An invoice is a document that describes the details of a commercial transaction, such as the product or service type, its quantity, the price, the amount of tax due (such as VAT or GST), the seller’s business details, the date, and more. Once an order is completed, the seller or supplier needs to issue an invoice. It is also used by B2B customers to reclaim any indirect taxes (VAT, GST, etc.) incurred on purchases.
If an invoice contains errors, or if details of the transaction have changed after issuing it (e.g., in case of post-purchase price adjustments or refunds), the supplier needs to issue an additional document, called a credit note.
Both invoices and credit notes must contain specific information mandated by taxation and invoicing rules and regulations in each country. This makes issuing locally compliant invoices across different countries potentially challenging. Find out which information a VAT invoice must contain.
In the past, invoices were usually printed on paper.

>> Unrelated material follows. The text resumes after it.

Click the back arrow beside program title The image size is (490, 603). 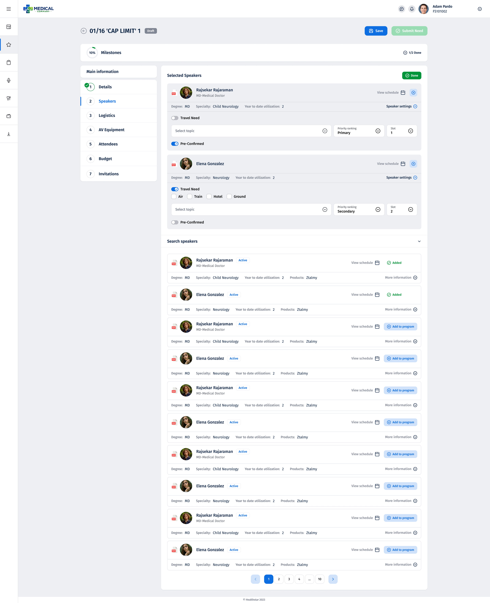pyautogui.click(x=84, y=31)
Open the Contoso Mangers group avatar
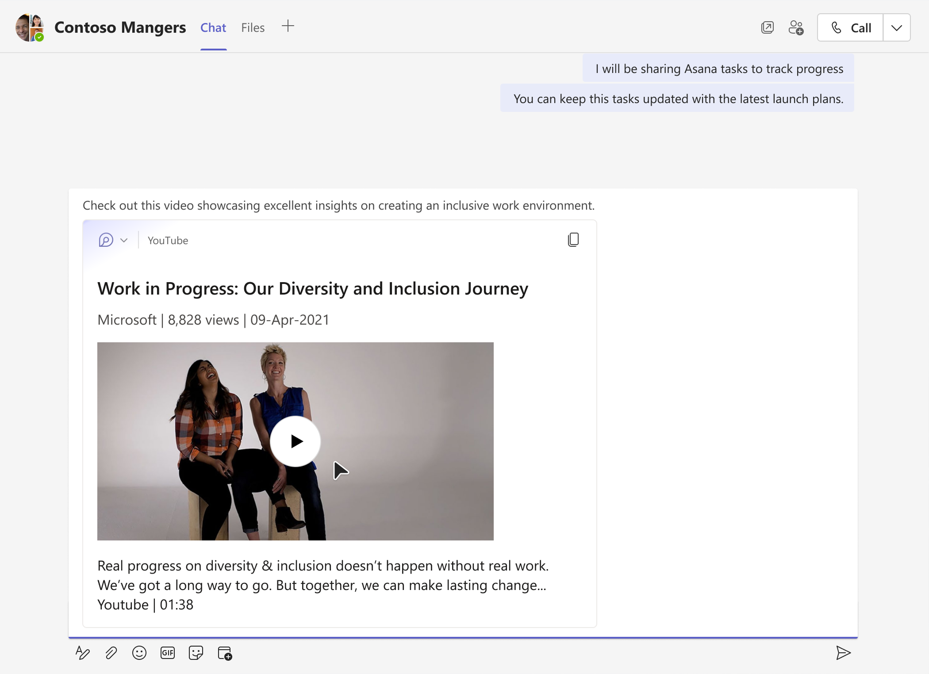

However, over the past decade, and with the development of e-commerce, sellers now often issue electronic invoices. The function of electronic invoices is exactly the same: to document the transaction’s details. They contain exactly the same information as paper invoices; the only difference is that they’re issued in an electronic form, as a PDF, HTML, XML file, for example.
Most countries allow the issuance of invoices in an electronic format and recognize the validity of electronic invoices, but there are some countries where paper invoices are still required.